Ardozyga tabulata

Scientific classification
- Kingdom: Animalia
- Phylum: Arthropoda
- Clade: Pancrustacea
- Class: Insecta
- Order: Lepidoptera
- Family: Gelechiidae
- Genus: Ardozyga
- Species: A. tabulata
- Binomial name: Ardozyga tabulata (Meyrick, 1904)
- Synonyms: Protolechia tabulata Meyrick, 1904;

= Ardozyga tabulata =

- Authority: (Meyrick, 1904)
- Synonyms: Protolechia tabulata Meyrick, 1904

Species of moth

Ardozyga tabulata is a species of moth in the family Gelechiidae.

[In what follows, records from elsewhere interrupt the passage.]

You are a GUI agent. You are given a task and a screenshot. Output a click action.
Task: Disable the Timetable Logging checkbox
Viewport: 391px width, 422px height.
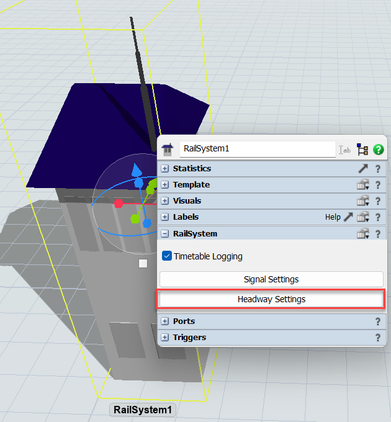click(167, 256)
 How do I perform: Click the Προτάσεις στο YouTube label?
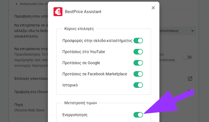click(84, 52)
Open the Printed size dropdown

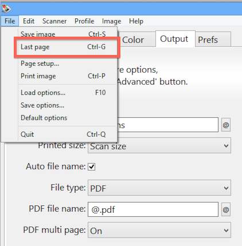pos(159,146)
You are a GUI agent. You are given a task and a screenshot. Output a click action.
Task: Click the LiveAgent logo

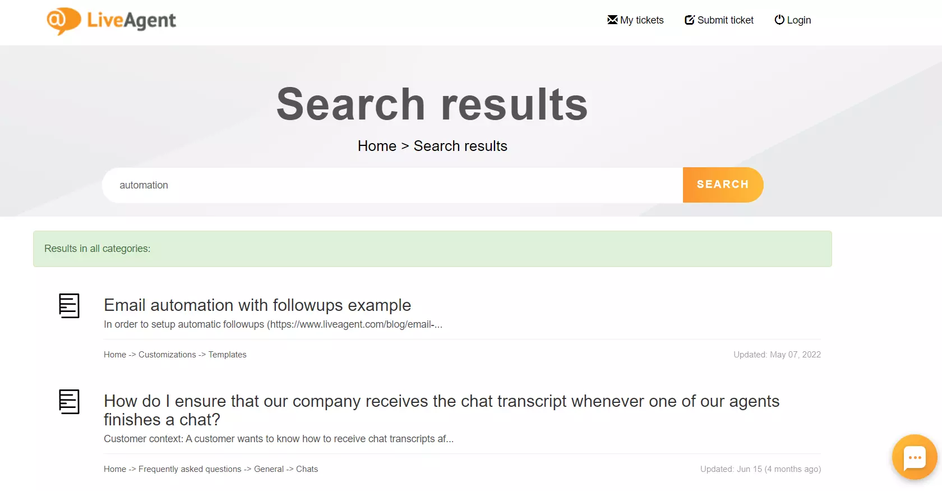coord(111,21)
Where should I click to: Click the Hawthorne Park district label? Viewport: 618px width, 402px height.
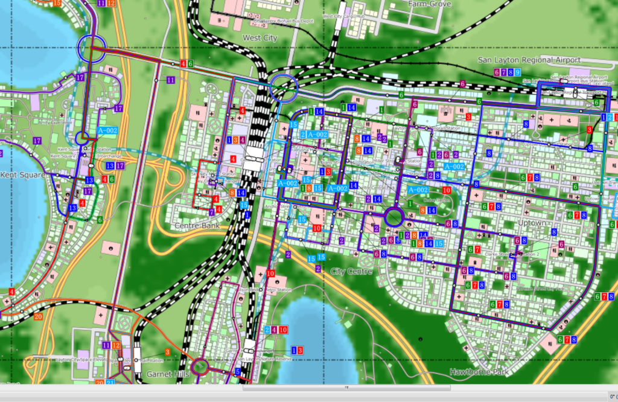point(479,371)

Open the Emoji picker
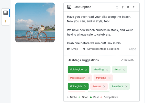(72, 49)

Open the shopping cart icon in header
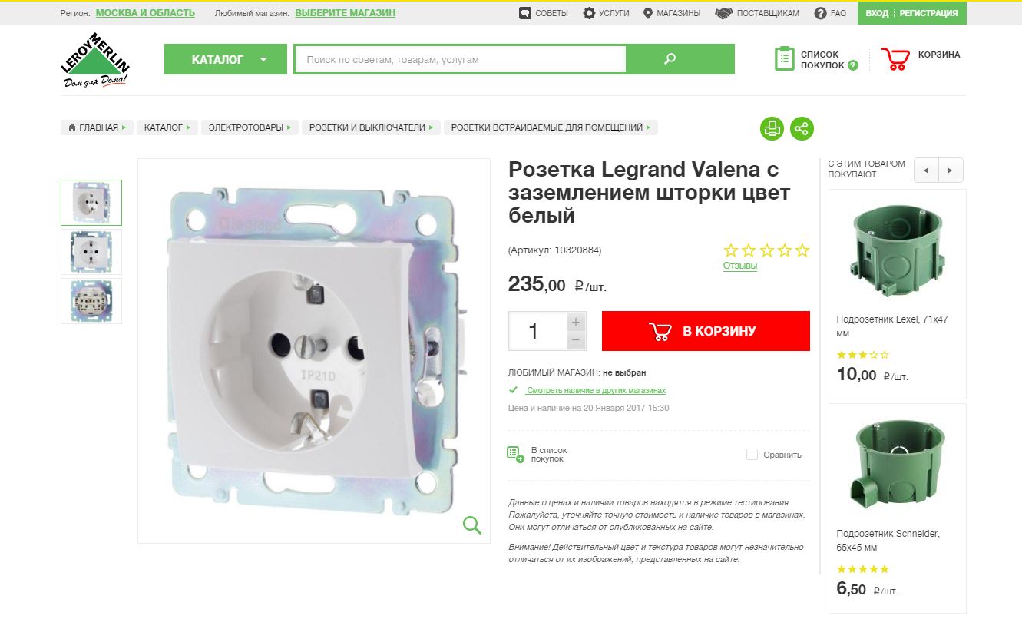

It was described by Edward Meyrick in 1904. It is found in Australia, where it has been recorded from New South Wales and South Australia.

The wingspan is 10–12 mm. The forewings are fuscous irrorated with dark fuscous and with a broad pale yellow-ochreous costal streak from the base to four-fifths, becoming ochreous-whitish on the edges, enclosing five small oblique blackish costal marks, the last two confluent, its lower edge indented in the middle, partially edged with blackish-fuscous. The hindwings are dark grey in males, with an irregular pale ochreous-yellowish patch occupying the basal two-fifths. In females, the hindwings are grey-whitish, suffused with dark grey towards the margins except basally.